But Trump’s successor Joe Biden has said he is ready to reverse the decision.
At Tuesday’s press conference, Rabiei was asked to respond to comments by US special envoy to Iran Robert Malley.
Malley had told PBS Newshour on Friday that “the United States knows that, in order to get back into compliance, it’s going to have to lift … sanctions that are inconsistent with (the 2015 deal).”
Rabiei said: “We salute these comments.”
Friday’s announcement that Washington and Tehran would begin indirect talks through intermediaries was one of the first signs of tangible progress in efforts to return both nations to the terms of the accord, which bound Iran to restrictions in return for relief from US and international sanctions.
Tehran’s moves have been calculated to put pressure on the other nations in the deal — Russia, China, France, Germany and Britain — to do more to offset crippling sanctions reimposed under Trump.
Biden came into office saying that getting back into the accord and getting Iran’s nuclear program back under international restrictions was a priority.
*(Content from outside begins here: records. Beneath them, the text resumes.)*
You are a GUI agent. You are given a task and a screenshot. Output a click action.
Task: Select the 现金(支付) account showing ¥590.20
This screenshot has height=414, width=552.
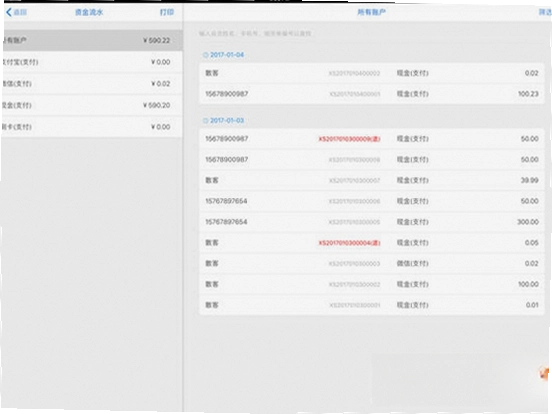[x=92, y=105]
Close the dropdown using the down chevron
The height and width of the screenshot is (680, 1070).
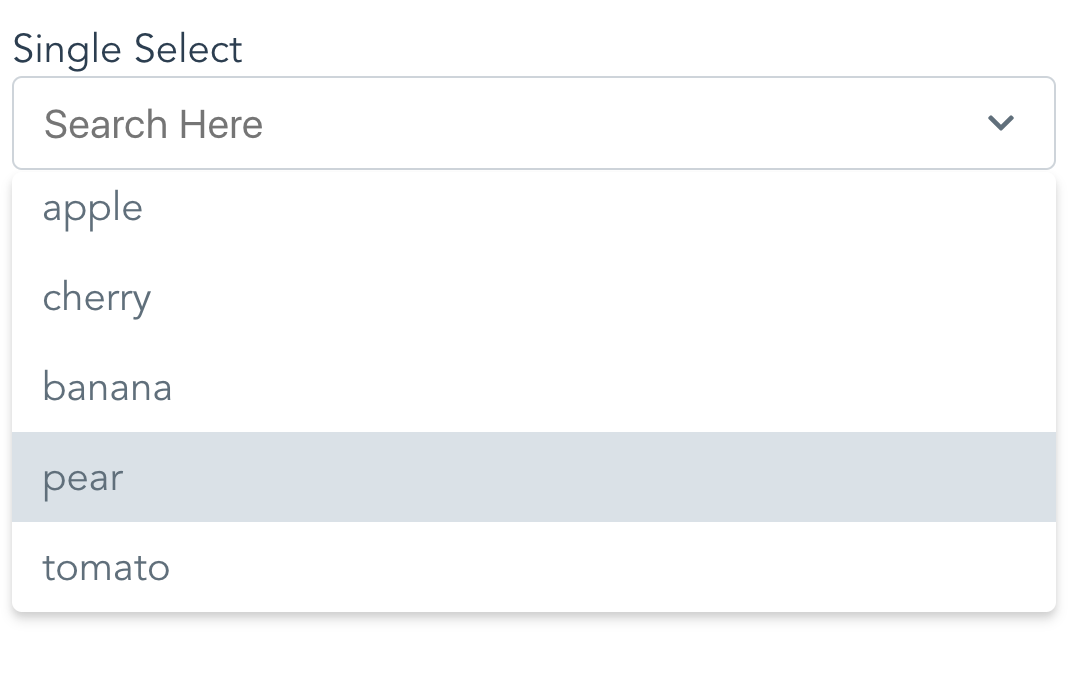pyautogui.click(x=1001, y=123)
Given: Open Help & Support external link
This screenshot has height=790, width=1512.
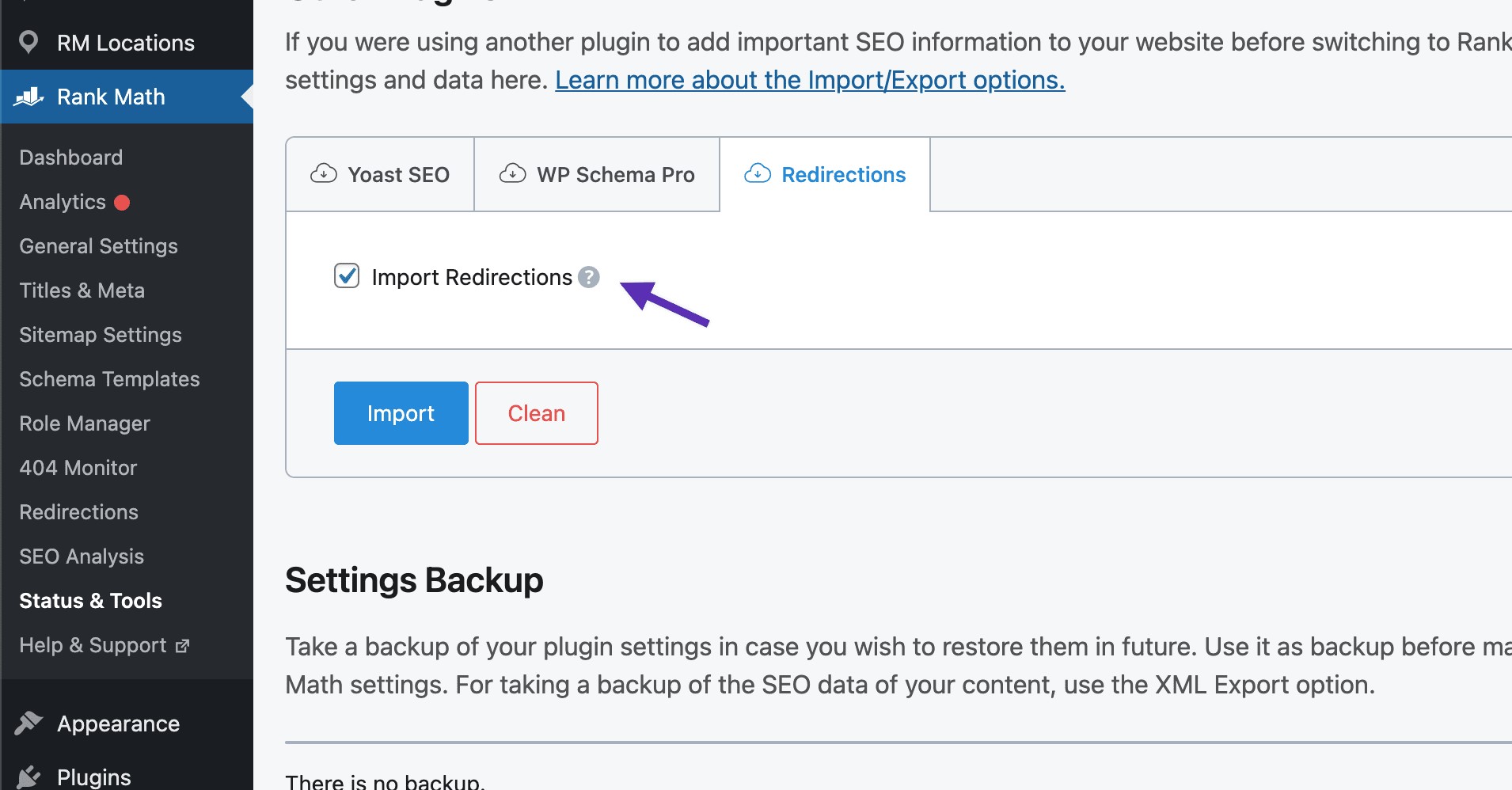Looking at the screenshot, I should coord(104,645).
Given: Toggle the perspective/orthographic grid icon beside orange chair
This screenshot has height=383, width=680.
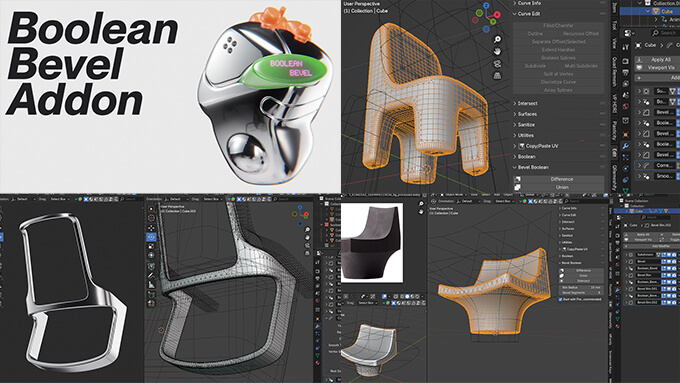Looking at the screenshot, I should [497, 75].
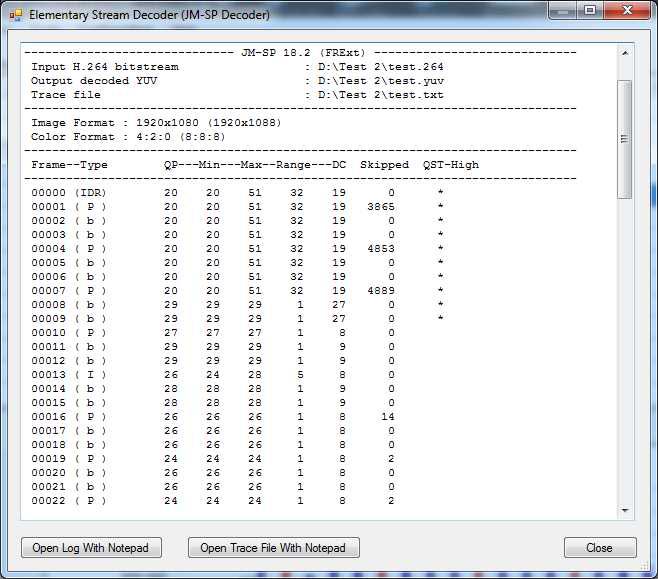Click the scrollbar up arrow in the log
The height and width of the screenshot is (579, 658).
(626, 52)
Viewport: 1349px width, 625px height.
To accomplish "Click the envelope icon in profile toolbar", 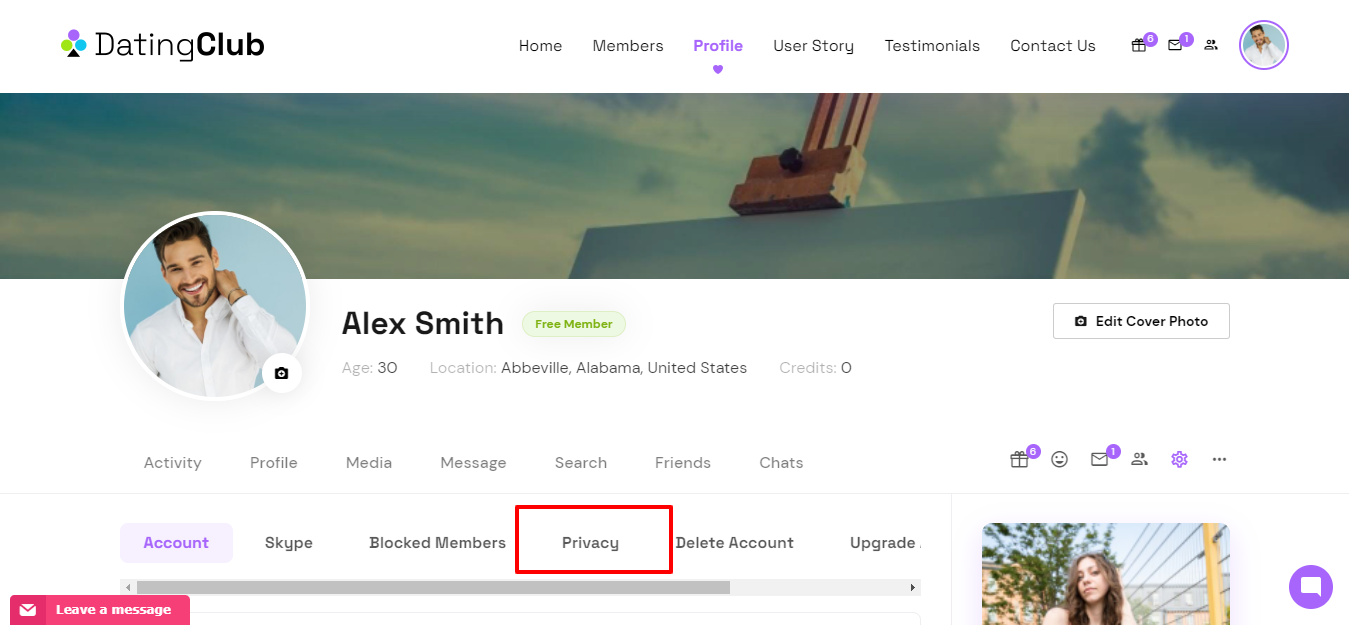I will (x=1100, y=459).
But Iran and the United States have disagreed over Iran’s demands that sanctions be lifted first.
Senior foreign ministry officials from the countries still in the accord, the so-called Joint Comprehensive Plan of Action, are holding a European Union-chaired meeting Tuesday in Vienna.
Also due in the Austrian capital is a US delegation headed by Malley. State Department spokesman Ned Price said talks will be structured around working groups that the Europeans will form with the other parties to the accord.
Price said on Monday the talks are a “healthy step forward” but added that “we don’t anticipate an early or immediate breakthrough as these discussions, we fully expect, will be difficult.”
“We don’t anticipate at present that there will be direct talks with Iran,” he said. “Though of course we remain open to them. And so we’ll have to see how things go starting early this week.”
Iranian Foreign Minister Mohammad Javad Zarif wrote on Twitter Friday: “No Iran-US meeting. Unnecessary.”
A statement issued after parties to the accord met virtually on Friday said the aim of their meeting Tuesday is to “clearly identify sanctions lifting and nuclear implementation measures, including through convening meetings of the relevant expert groups.”
Also, ahead of Tuesday’s talks, an Iranian prosecutor said 10 officials have been indicted over last year’s military shooting-down of a Ukrainian passenger plane in which 176 people died.
Iran faced withering international criticism last month for releasing a final report that blamed human error but named no one responsible.